Las chicas que declararon, por ser menores de edad, lo hicieron en Cámara Gesell y acompañadas por especialistas de la Procuraduría de Trata y Explotación de Personas (PROTEX).

La mamá denunció que recibió amenazas por teléfono de alguien que le decía que “se deje de joder con la Policía, sino lo iba a lamentar”, además de pedirle plata porque sino iban a matar a Nadia. También declaró que otra chica que también había estado desaparecida le contó que “unos hombres que conoció la obligaban a ir a Basilón y a Play City mediante amenazas, llamándola de números privados y le mandaban fotos de sus familiares. Explicó que en esos lugares ofrecen drogas, y que una vez drogadas, las hacen desnudar. También las obligan a vender estupefacientes y robar”. Y que la chica le dijo que se había ido de su casa “por miedo que le hicieran algo a sus familiares”. Y que “estaba con otras chicas en una habitación oscura”, que las cambiaban de casas y que les daban un celular para poder contactarlas.

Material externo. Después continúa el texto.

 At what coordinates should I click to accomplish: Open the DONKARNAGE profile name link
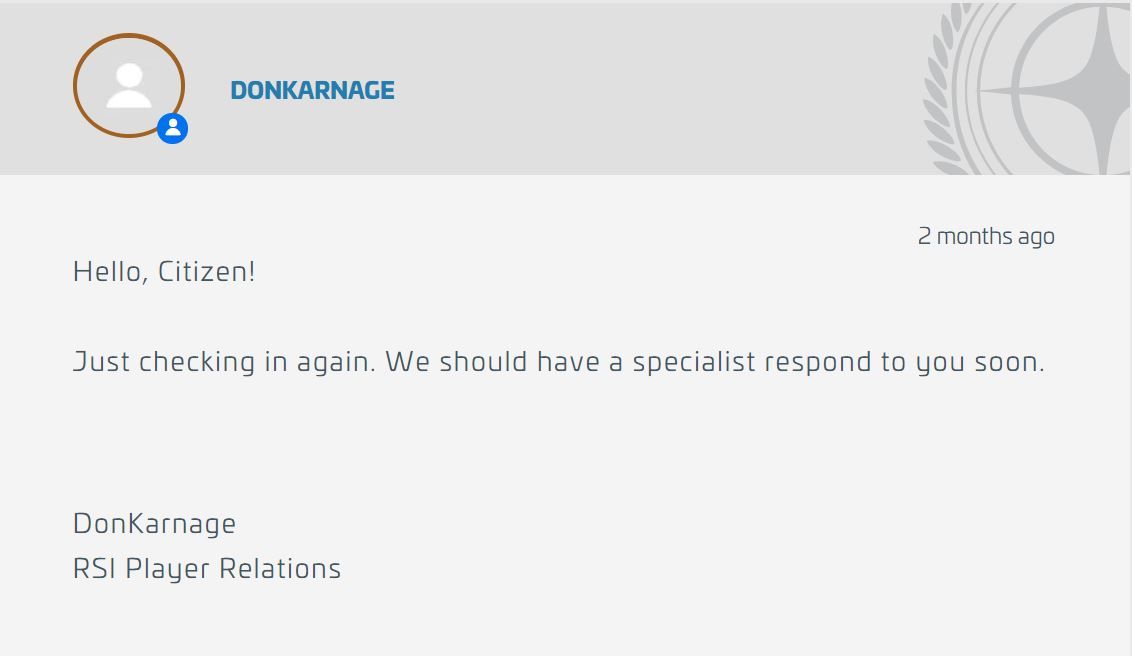pyautogui.click(x=313, y=90)
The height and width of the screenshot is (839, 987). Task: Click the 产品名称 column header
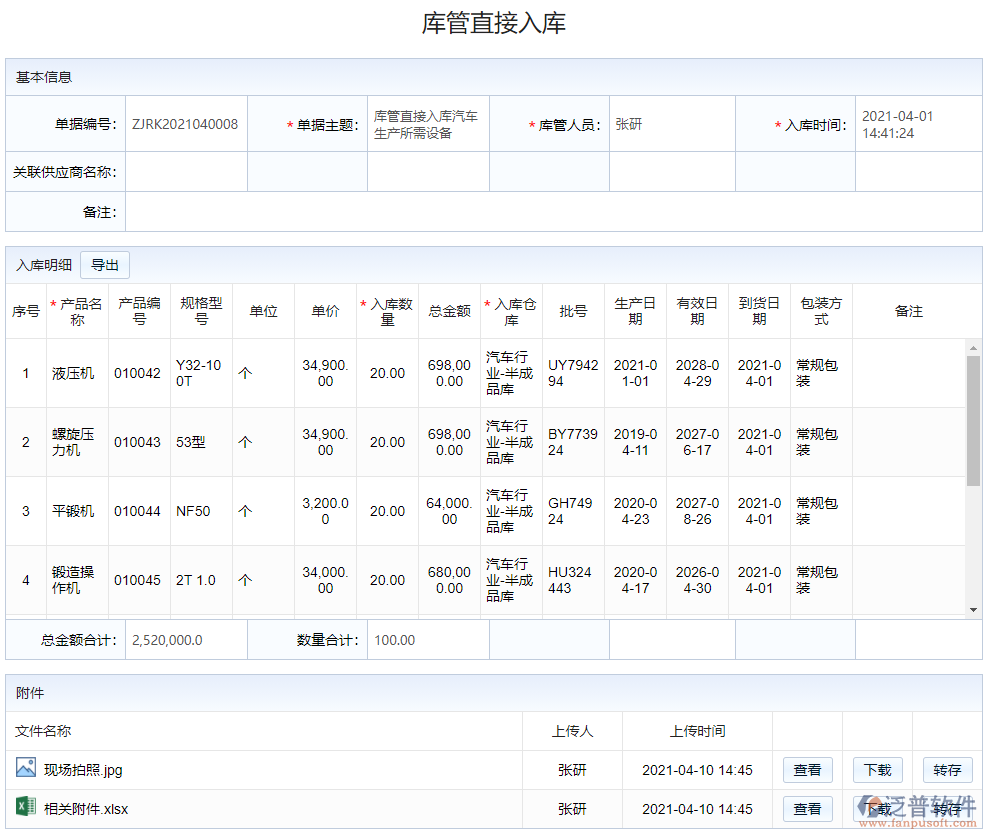(78, 312)
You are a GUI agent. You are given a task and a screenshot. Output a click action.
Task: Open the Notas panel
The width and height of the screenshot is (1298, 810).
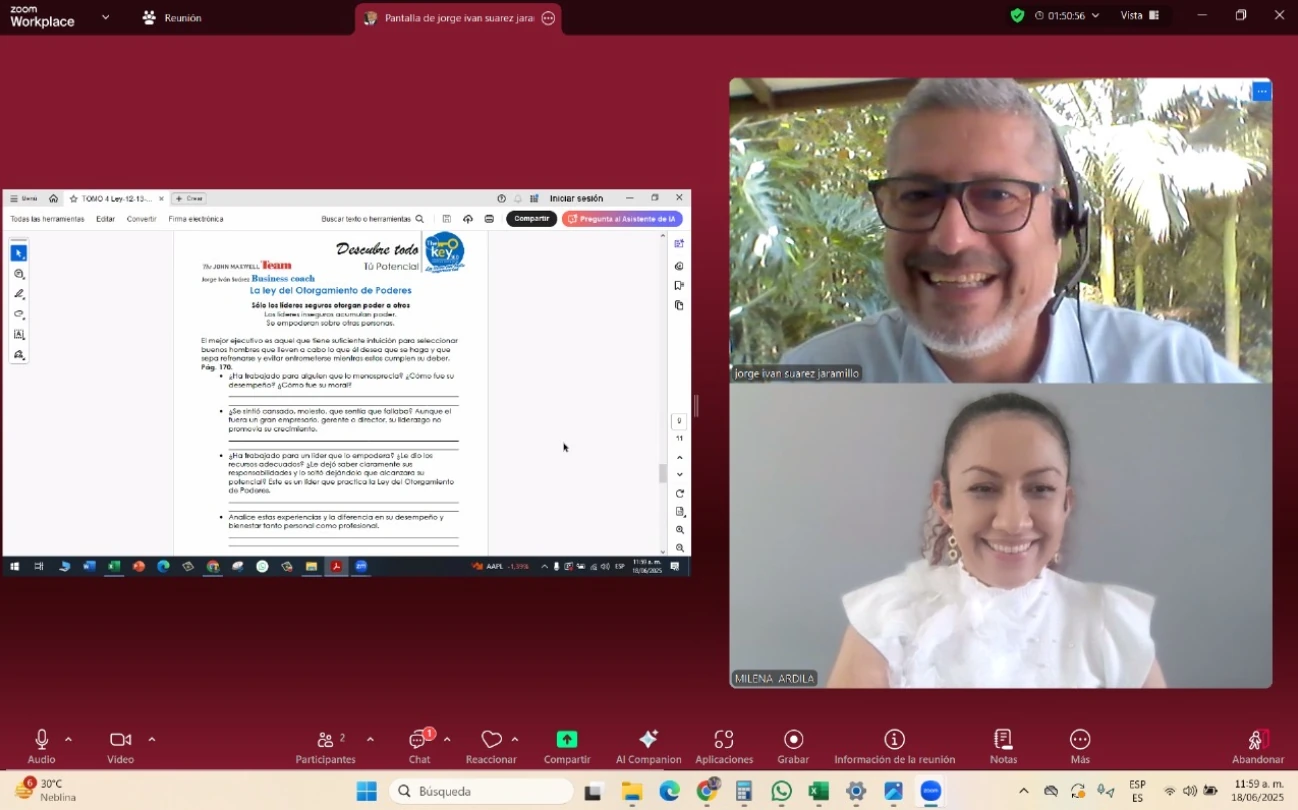click(x=1003, y=740)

Otro lugar nombrado por las chicas es el Copacabana, sobre la calle Ibarrola, a la vuelta del Basilón. El Basilón (ubicado en General Paz 10838) fue allanado varias veces, y se descubrió que detrás tiene un piso con 15 habitaciones, identificadas con placas numeradas en el frente.

Según declaró la mamá de Nadia, su hija le había llegado a contar que “la tenían amenazada por un grupo de Facebook o de WhastApp de que harían algo a sus familiares”. Y que tanto a ella como a otras dos chicas más “les dijeron que tenían que ir a robar a distintas personas, por lo que tuvo que robarle el celular a unas personas mayores de edad”.

En sus declaraciones, los docentes dijeron que se comentaba que en Basilón “se vende droga y hay un grupo de chicos que forjan un lazo de confianza con chicas menores de edad, para captar su voluntad, ofreciéndoles trabajo de meseras o tarjeteras, tanto en Basilón como en Play City, para luego llevarlas a ejercer la prostitución... Que esta era una práctica muy común en Basilón, puesto que en la edificación de al lado hay habitaciones en las que se desarrollan estas prácticas sexuales”.

El 11 de julio la Justicia encontró a Nadia en Pepirí y Caseros. Fue llevada al CAP y luego a un hogar bajo la tutela del Consejo del Gobierno porteño. Nadia volvió a desaparecer. Se dice que estaba muerta de miedo porque tenía que ir a testimoniar.

Los docentes advertimos que podía suceder lo que finalmente pasó. Ya habia pasado con una joven del Normal 4, quien fue secuestrada por segunda vez despues de reconocer a sus captores. Lo que nunca nos imaginamos es que esto podía pasar estando Nadia alojada en un hogar dependiente de la Dirección General de la Mujer del Gobierno de la Ciudad de Buenos Aires. Los propios trabajadores de la DGMUJ denuncian que no hay respuesta por la desaparición de Nadia y que ellos advierten que ‘hace más de un año venimos denunciando falta de personal, precarización laboral, vaciamiento del sector, faltas de políticas públicas y la dirección de personas idóneas para la tarea’. Por eso los docentes decimos que el gobierno es responsable y queremos una respuesta”.

La respuesta oficial

La respuesta del Consejo de los Derechos de Niñas, Niños y Adolescentes es que "se encuentra colaborando intensamente con la Justicia, para lograr su localización y aclarar las circunstancias que rodean al caso desde su inicio. Los equipos de este organismo permanecen en constante contacto con los familiares de la adolescente, ofreciendo contención y orientación específica". 

Piden que "las personas que puedan aportar información deberán comunicarse con el Juzgado Federal en lo Criminal y Correccional N° 6, o llamar a la Línea 102".

Los maestros exigen a la Justicia que Nadia aparezca. “Queremos que Nadia aparezca sana y salva. Sus docentes queremos volver a abrazarla. Nuestras pibas no se pierden, las desaparecen. Ni una piba menos”.